Tenacity in the face of modern distribution. Disturbing commitment to a project trying to abandon him time and time again. Only Terry Gilliam could have such back in making a movie. A feature that took him nigh on two decades to make. The result? A fine feature. One that will leave little, if any, lasting impression. A noble sacrifice to have Don Quixote adapted and there for future generations to use should they hope to avoid reading. Noble. He Dreams of Giants is a follow-up to Lost in La Mancha, a documentary about how Gilliam failed to make an adaptation of Don Quixote the last time around. What this means is that the ratio of documentaries about Gilliam’s failure to make a film adapting the writings of Miguel de Cervantes outweighs the number of adaptations Gilliam has made of Cervantes’ work.
Funny thing, that. Because for all Lost in La Mancha was a terrifying and glum experience adapting well where Gilliam did not, He Dreams of Giants should feel like a poetic gut punch. A rallying cry for the artists that failed to fail and succeeded later down the line. A return to the top, a vision realised so many years later when production studios decided to fund and feature Gilliam’s work. Naturally, Don Quixote and its troubled release were another death knell in the stunning career of Gilliam so far. He Dreams of Giants is just that. A terribly moving documentary that sees a creative at his wit’s end. Seeing Gilliam over decades of footage, ageing and ever-frustrated since 1989 when he first began this adaptation, is stunning.
Gilliam’s “impossible dream” as the press called it in 2000, was eventually realised. Many directors have to suffer to get their projects made, and it is almost taken for granted now. Martin Scorsese working tirelessly to accomplish Silence and The Irishman springs to mind. With Gilliam, his career feels sullied by an uphill struggle and demented stress that overwhelms documentaries similar to He Dreams of Giants. Disaster after disaster. The iterations that followed and the coverage of those disasters have taken their toll. He Dreams of Giants is on hand to document that decades-long journey of suffering.
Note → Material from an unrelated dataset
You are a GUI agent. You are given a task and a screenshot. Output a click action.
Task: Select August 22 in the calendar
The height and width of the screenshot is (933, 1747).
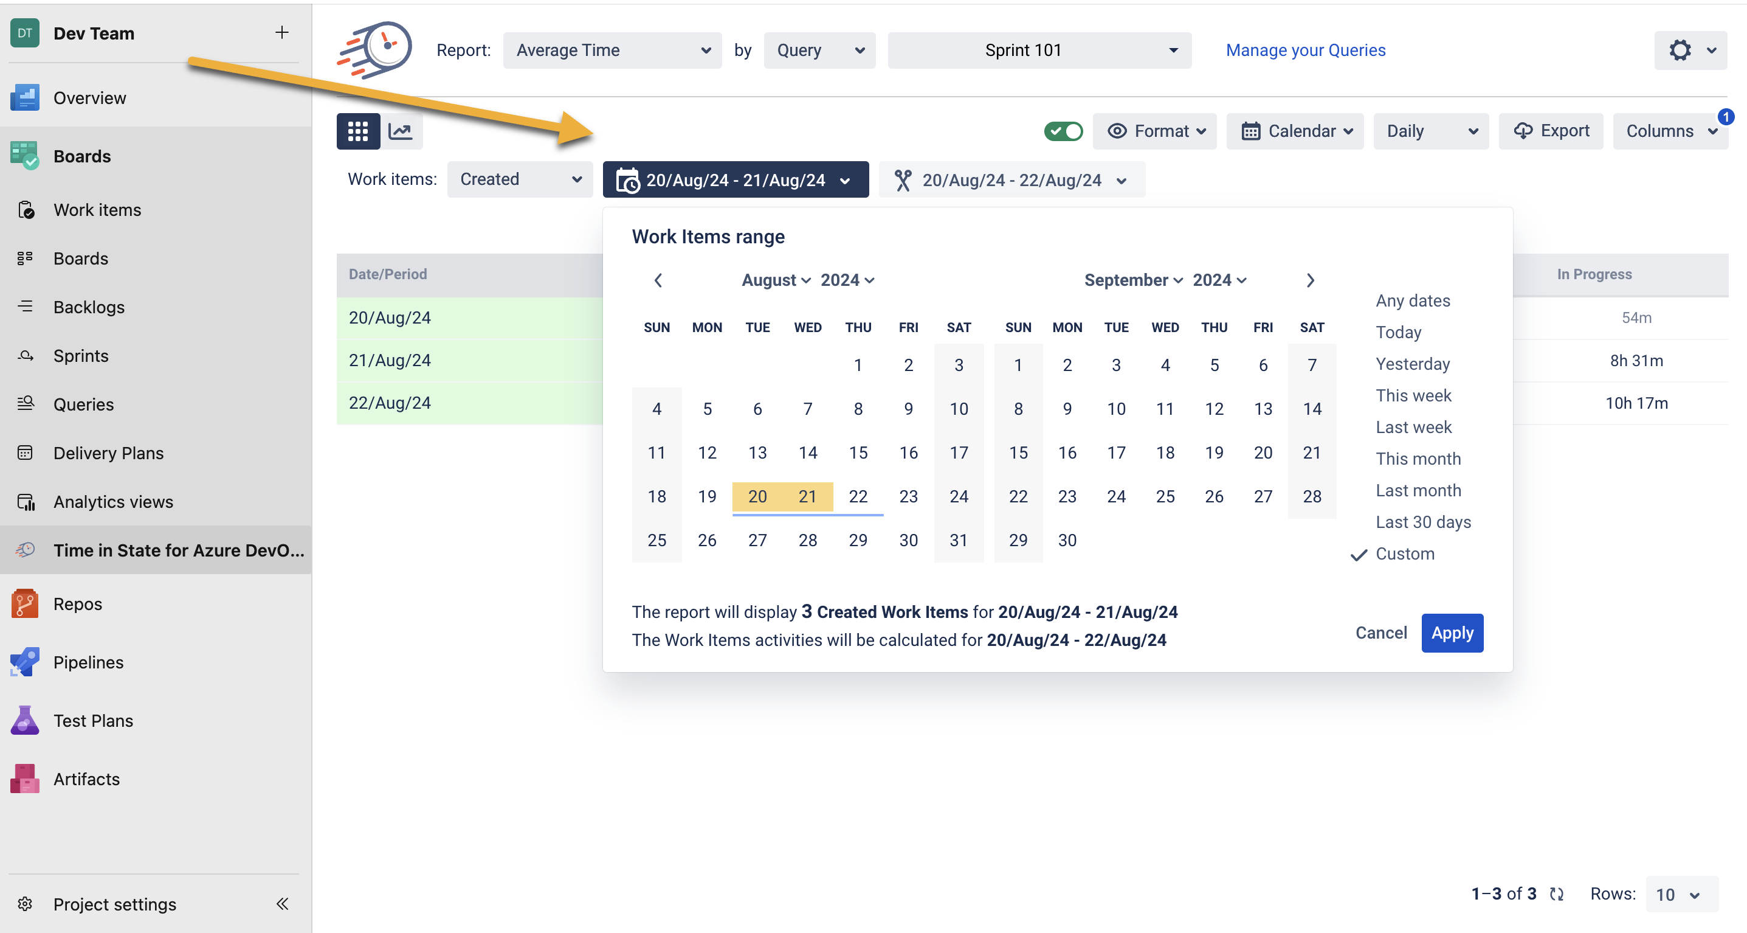point(858,496)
Was it worth it? Gilliam has no idea. He Dreams of Giants soon loses its way to windows of why artists suffer, the futility of art and the difficulty of creating good art. They are interesting avenues to follow but have very little to do with Don Quixote beyond the obvious connection of it being relatively difficult for Gilliam. He is, after all, suffering for his art. Aldous Huxley once asked whether an artist could do anything if they were not suffering. For Gilliam, it would appear suffering and great artwork in motion with one another. Discovering that as a wider proponent of Keith Fulton and Louis Pepe’s documentary is fascinating. Gilliam desires that persistent dream of creativity, to weather the storm time and time again. Whether the results are achieved is by the by, seeing He Dreams of Giants provides an understanding of suffering independent of critical or commercial success for the project it evaluates.